Os reis vão nus
"Portugal vive um último Verão de ilusão. A ilusão de que tem grandes bancos privados, industriais prósperos, grandes empresas nacionais. Mas são estrelas decadentes. Metade dos ricos está pobre.
O mundo não se divide hoje entre ricos e pobres, mas entre os que têm capital e dívidas. Portugal tem dívidas. Os seus banqueiros, empresários, cidadãos têm dívidas. E quando chegar a liquidação, liquidação será.
Compre a revista "Exame" deste mês, traz a lista anual dos mais ricos de Portugal. Guarde-a, é uma edição histórica. Daqui a cinco anos gostará de a reler, será como o "Conta-me como foi", da RTP: passado, longínquo, nostálgico, um anacronismo. O problema não é da revista, é dos ricos que o não são. Porque a história não está a ser bem contada. Há ricos com activos luxuriantes. E passivos monstruosos.
Esta lista dos mais ricos de Portugal é um monumento à decadência do capitalismo português. Ao listar apenas o património, mede-se a opulência. Ao ignorar as dívidas, ocultam-se os caídos. Metade dos magníficos empresários Dr. Jekyll transformam-se à noite em endividados Mr. Hyde. Só não estão executados porque em Portugal há muito respeitinho - e porque uma dívida grande não é um problema do devedor, é um problema do credor.

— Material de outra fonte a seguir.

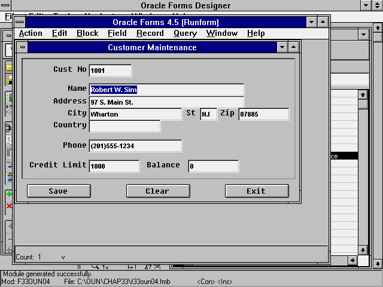Click the Zip code field
This screenshot has height=287, width=383.
[263, 114]
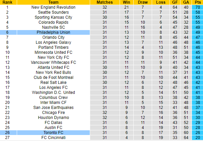Select Washington D.C. United team name
The image size is (203, 141).
(x=53, y=93)
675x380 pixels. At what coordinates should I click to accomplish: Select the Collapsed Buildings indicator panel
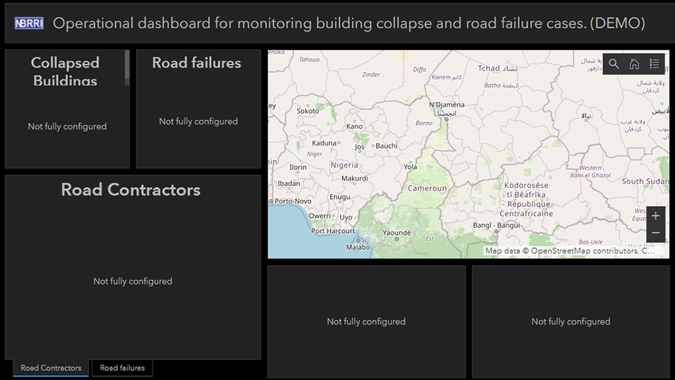(67, 109)
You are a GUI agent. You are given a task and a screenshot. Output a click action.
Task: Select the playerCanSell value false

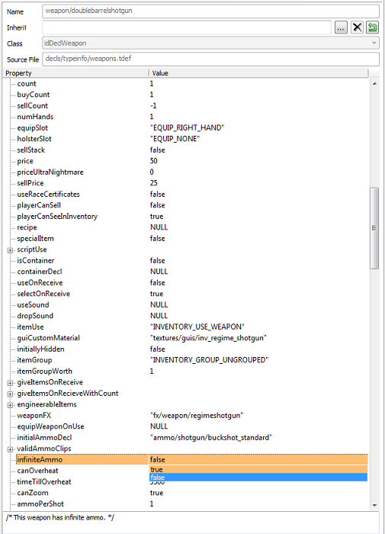pyautogui.click(x=157, y=205)
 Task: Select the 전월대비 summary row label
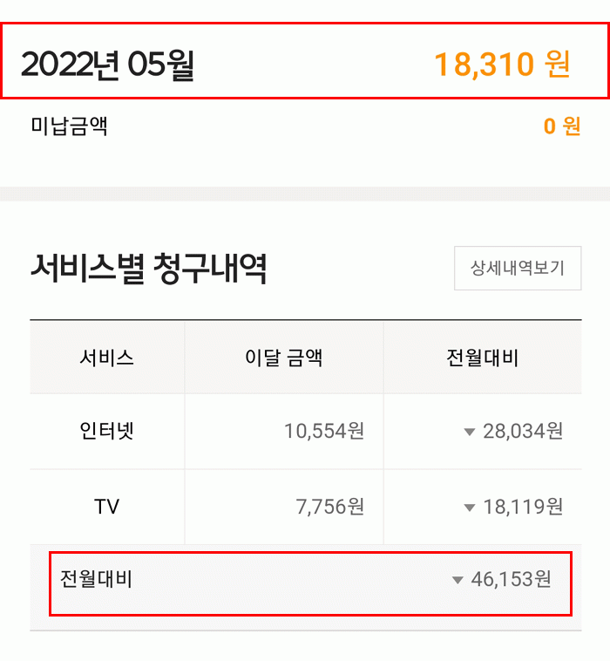click(x=96, y=579)
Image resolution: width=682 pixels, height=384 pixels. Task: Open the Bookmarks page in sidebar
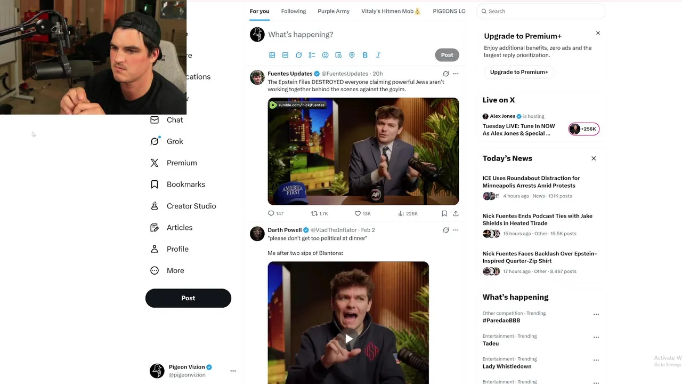tap(185, 185)
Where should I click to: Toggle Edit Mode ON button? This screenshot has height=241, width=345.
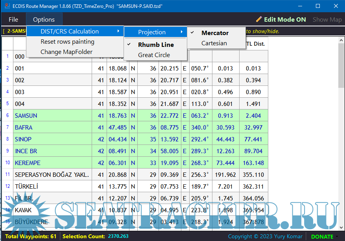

A semente da destruição está numa elite capitalista sem capital. Em parte porque foi expropriada em 1975 com fracas indemnizações depois. Noutra parte, porque foi recebendo dividendos na Suíça e distribuindo pelas famílias. Depois, porque nunca quis abdicar do controlo de 10 em vez de partilhar 100 (o medo de ter sócios..., sobretudo se forem - credo! - estrangeiros). E finalmente: porque há muitas empresas grandes mal geridas.
Esta estrutura empresarial está a ruir, 4% ao dia, na bolsa. A falta de capital, as cascatas de dívida, os dividendos não suportam um problema: a desvalorização dos colaterais. As acções são hoje casas decimais do que eram quando foram dadas como contrapartidas de dívidas. O caso mais famoso é o dos accionistas do BCP, num processo que foi aqui muitas vezes denunciado: o patrocínio da Caixa e do próprio BCP a uma guerra sem quartel, financiando guerreiros e guerrilheiros contra acções que não valiam o que cotavam. Os activos desvalorizam, os passivos ficaram. Agora, quem paga?

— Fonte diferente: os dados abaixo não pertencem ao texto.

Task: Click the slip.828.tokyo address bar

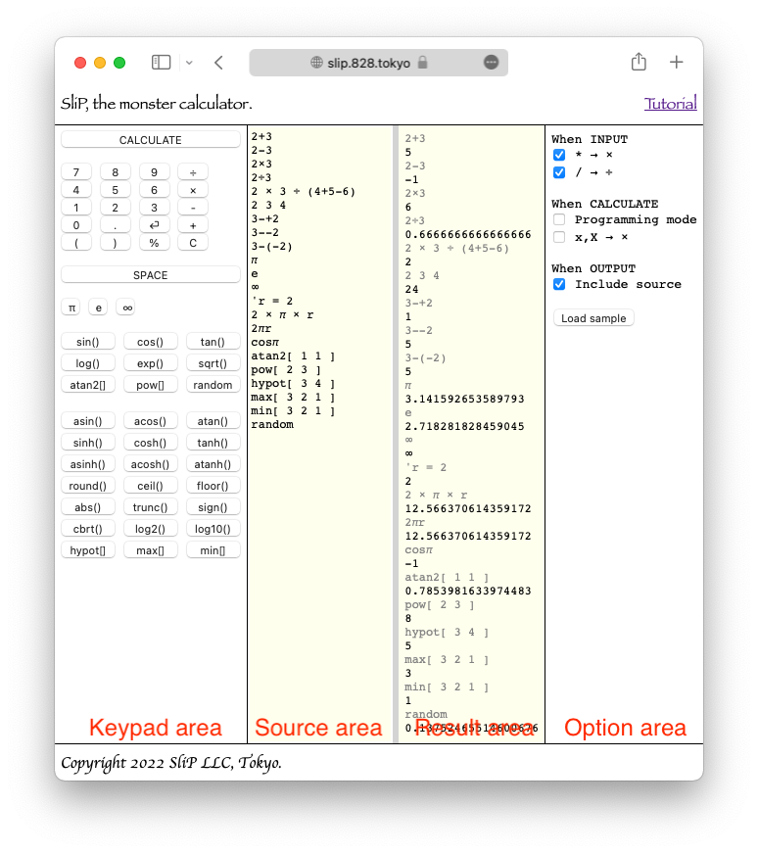Action: point(377,63)
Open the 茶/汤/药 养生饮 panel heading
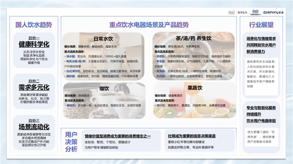293x164 pixels. pyautogui.click(x=193, y=38)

Joe Berardo, Teixeira Duarte, Manuel Fino... Os "donos" do BCP estão nas mãos dos bancos, que estão com as mãos na cabeça. Mas há mais. As dívidas da Impresa, da Ongoing, da Zon, da Brisa, das construtoras, das imobiliárias, tudo isto são dívidas também dos seus accionistas. Como o Estado: prepara-se para vender o controlo da EDP sem prémio de controlo.
Depois do Verão, a revisão das carteiras de crédito dos bancos vai precipitar a análise da sua nacionalização, como aqui tem sido avisado. Se isso acontecer, os balanços serão "limpos" e tudo será executado, o que levaria a uma nacionalização de grande parte da economia, através dos bancos. Para evitá-lo, restará vender essas empresas, acções e imóveis. E, claro, a estrangeiros. O problema não é serem estrangeiros, é ser ao melhor preço. Isto é: ao pior.
Não estão todos assim. Amorim está mais rico que nunca depois de ter encontrado petróleo. Soares dos Santos está mais rico que nunca depois de ter criado o seu próprio petróleo na Polónia. Queiroz Pereira, que não foi em loucuras e teve os apoios certos dos Governos, prepara-se para mobilizar centenas de milhões para comprar parte da Secil (ou para disputar parte da Cimpor?). São excepções.
Estamos a ouvir o cisne cantar. A maior parte da bazófia são casacas coçadas ou sapatos brancos em Janeiro. É como atirar a última bezerra das muralhas de Monsanto para iludir o cerco para uma falsa prosperidade.
O cerco é financeiro. A venda de activos será acelerada e o Governo já escolheu os predilectos: alemães e franceses, talvez brasileiros e angolanos. Que venham por bem, não para desmantelar, mas para investir e gerir bem. Se assim for, que venham eles. Viva o Verão, viva este Verão, este Verão de ilusão."